Если бы не Галант, возможно, я никогда бы не занимался смертью, не вычислил бы ее формулу. Галант был не многословен в старости настолько, что практически ни дома, ни на кафедре ничего не говорил, за исключением, пожалуй, что, о Зигмунде Фрейде и его «бессознательном». О Галанте в Хабаровске ходили легенды и анекдоты, люди, встречая его на улице (а жил он не далеко от института и на работу всегда ходил пешком), переходили на другую сторону тротуара. Сотрудники кафедры и студенты, боялись смотреть ему в глаза. Иногда он для старшекурсников и сотрудников краевой психиатрической больнице, на базе которой находилась кафедра, проводил психотерапевтические беседы, и мог мановением руки отправить огромную аудиторию в транс. Излюбленной его темой была теория бессознательно Фрейда. Но и по этому вопросу он чаще всего, когда пытались выудить его мнение, ограничивался одной и той же фразой; «Фрейд не прав, у него нет никакой теории, « бессознательное» – фикция, Я не материалист, но, повторяю, его построения не научны, и я много раз говорил ему это в глаза!» Видя, как я, пытаясь перевести письма Фрейда (он писал их на немецком, французском, английском, иногда – на итальянском языках), трепетно держу очередной листок в руках, Иван Борисович с нескрываемым раздражением непременно вмешивался: «Да бросьте Вы, Женя! Экие сокровища! Если уж хотите непременно знать, что Зигмунд писал мне, то не напрягайтесь, и ворочайте его писанину, как Вам удобно!»
Работая в домашнем или служебном кабинетах Галанта, я мог часами быть вместе с Иваном Борисовичем, не услышав от него ни слова. Молча, мы часто пили с ним чай. Однажды, как бы мимоходом, он бросил: «Не раздумывай, женись на Наде. Еврейские жены самые удобные жены… В наследство получишь, все, что я смог накопить за жизнь. Не только в СССР!»

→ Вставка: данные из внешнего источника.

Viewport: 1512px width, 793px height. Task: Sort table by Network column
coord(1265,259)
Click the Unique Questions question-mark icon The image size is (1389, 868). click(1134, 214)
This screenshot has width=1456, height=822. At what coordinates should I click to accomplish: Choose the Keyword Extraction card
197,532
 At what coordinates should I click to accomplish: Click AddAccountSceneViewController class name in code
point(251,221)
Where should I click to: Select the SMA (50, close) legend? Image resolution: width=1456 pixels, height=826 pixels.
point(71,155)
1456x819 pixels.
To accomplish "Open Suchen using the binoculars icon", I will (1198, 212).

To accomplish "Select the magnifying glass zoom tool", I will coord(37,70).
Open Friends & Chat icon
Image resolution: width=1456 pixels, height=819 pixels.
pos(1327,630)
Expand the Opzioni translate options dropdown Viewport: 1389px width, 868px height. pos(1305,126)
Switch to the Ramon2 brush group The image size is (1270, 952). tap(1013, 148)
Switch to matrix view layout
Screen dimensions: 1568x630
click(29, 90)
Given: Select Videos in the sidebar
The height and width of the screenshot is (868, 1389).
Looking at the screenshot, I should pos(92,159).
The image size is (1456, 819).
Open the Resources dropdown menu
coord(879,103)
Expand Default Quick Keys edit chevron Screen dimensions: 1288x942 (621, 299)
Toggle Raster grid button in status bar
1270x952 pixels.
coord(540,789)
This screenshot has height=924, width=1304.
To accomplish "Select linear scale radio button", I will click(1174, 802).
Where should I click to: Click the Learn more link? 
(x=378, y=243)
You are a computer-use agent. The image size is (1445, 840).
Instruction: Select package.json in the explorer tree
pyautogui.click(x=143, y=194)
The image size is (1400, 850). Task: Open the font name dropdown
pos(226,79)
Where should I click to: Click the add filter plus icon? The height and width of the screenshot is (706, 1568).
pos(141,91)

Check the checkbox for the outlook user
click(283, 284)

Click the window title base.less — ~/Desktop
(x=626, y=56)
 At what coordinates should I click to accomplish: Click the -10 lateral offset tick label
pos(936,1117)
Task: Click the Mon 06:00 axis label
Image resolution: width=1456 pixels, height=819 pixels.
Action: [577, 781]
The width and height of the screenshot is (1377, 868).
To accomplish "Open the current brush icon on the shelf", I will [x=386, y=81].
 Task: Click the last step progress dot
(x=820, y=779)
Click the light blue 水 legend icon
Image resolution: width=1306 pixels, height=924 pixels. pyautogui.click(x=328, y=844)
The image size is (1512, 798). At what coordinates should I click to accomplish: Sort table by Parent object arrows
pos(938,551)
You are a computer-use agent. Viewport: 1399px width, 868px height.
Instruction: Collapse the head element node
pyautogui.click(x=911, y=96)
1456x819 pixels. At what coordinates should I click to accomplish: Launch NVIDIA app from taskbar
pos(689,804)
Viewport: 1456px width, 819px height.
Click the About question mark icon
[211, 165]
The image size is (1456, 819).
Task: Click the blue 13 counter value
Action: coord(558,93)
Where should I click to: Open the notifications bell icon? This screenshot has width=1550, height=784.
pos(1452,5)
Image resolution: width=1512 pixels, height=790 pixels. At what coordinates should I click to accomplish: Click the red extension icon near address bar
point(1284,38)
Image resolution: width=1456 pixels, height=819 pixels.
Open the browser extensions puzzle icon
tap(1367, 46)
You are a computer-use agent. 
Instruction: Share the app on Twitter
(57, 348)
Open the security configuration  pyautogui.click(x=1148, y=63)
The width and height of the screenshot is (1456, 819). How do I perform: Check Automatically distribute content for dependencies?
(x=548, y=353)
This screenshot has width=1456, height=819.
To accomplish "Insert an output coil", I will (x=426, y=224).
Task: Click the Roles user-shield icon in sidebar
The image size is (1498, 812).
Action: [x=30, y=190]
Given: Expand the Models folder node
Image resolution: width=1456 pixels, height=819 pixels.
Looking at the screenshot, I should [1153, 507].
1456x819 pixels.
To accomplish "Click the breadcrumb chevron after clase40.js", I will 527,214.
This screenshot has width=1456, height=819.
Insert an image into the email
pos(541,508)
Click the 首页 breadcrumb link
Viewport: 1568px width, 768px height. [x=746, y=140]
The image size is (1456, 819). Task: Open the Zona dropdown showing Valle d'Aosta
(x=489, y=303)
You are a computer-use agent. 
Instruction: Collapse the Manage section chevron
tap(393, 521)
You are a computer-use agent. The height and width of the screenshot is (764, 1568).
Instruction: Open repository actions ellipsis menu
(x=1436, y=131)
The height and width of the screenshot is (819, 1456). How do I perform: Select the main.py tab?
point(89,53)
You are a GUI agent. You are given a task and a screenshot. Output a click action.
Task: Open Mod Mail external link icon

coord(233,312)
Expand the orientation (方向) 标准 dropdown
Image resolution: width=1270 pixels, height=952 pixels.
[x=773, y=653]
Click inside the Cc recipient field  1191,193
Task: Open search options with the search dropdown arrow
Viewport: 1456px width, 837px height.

Возможно, Иван Борисович относился ко мне тепло. Понять его подлинное отношение было невозможно. Я не женился на Наде, ибо серьезно поссорился с Галантом. На столько, что он мне стал ненавистным. Эта ссора, повторяю, вероятно, и явилась для моей «формулы смерти» судьбоносной. Случилась ссора во время экзамена по психиатрии, который я, естественно, сдавал лично Галанту. Вот как это произошло.
Несмотря на наши неформальные отношения с Галантом, экзамен я сдавал, как все. Вытянул билет. Первый вопрос экзаменационного билета я сейчас не помню. А вот второй – запомнил на всю жизнь. Это был вопрос – «Паранойяльный бред». Психиатрию изучал серьезно. С первого курса, повторяю, будучи в кружке, работал с больными, делал доклады и написал научную студенческую работу по психическим эпидемиям, которая заняла первое место на всесоюзном конкурсе студенческих научных работ. Я получил солидный диплом и 50 рублей премию. Конечно, моим научным руководителем был Галант.
Итак, я начал было отвечать на вопросы своего экзаменационного билета, а Иван Борисович в это время рылся в бумагах, всем своим видом показывая, что меня если и слушает, то краем уха. Два слова я успел сказать по первому вопросу, как он махнул рукой, выплюнув: «Переходите ко второму вопросу!» Я начал рассказывать о паранойяльном бреде, приводя примеры, в том числе и из своей психиатрической практики (6 лет занимаясь в кружке. Я много времени проводил в психиатрической больнице, периодически, подрабатывая там сначала санитаром, потом мед. братом, а после 5 курса – врачом). Иван Борисович слушал меня минут десять, от чего я начал напрягаться, предчувствуя какие-то неприятности. Человек он был непредсказуемый и абсолютно недоступный. Уверяю, что никто и никогда не знал, что творится у него в голове. К примеру, когда были нападки на Илью Эренбурга, инициированные Никитой Хрущевым, один наш студент шестого курса, еврей, написал письмо в ЦК КПСС, в защиту Эренбурга, за что, был, подвергнут публичному суду, в присутствии всех преподавателей и студентов института. Конечно, почти все выступавшие рьяно критиковали студента. Правда, некоторые, пытались как-то смягчить положение вещей, чтобы избежать исключения студента из института. Вдруг выступил Галант. Четким, ясным и твердым голосом (обычно он говорил, даже читая лекции и консультируя больных, шепелявя по-стариковски, невнятно и очень тихо) произнес следующее, что потрясло всех присутствующих своей неожиданностью и окончательно решило судьбу несчастного студента. Иван Борисович сказал; «Эренбург не писатель, а графоман. Хрущев прав. К тому же, Эренбург – сталинский лизоблюд!»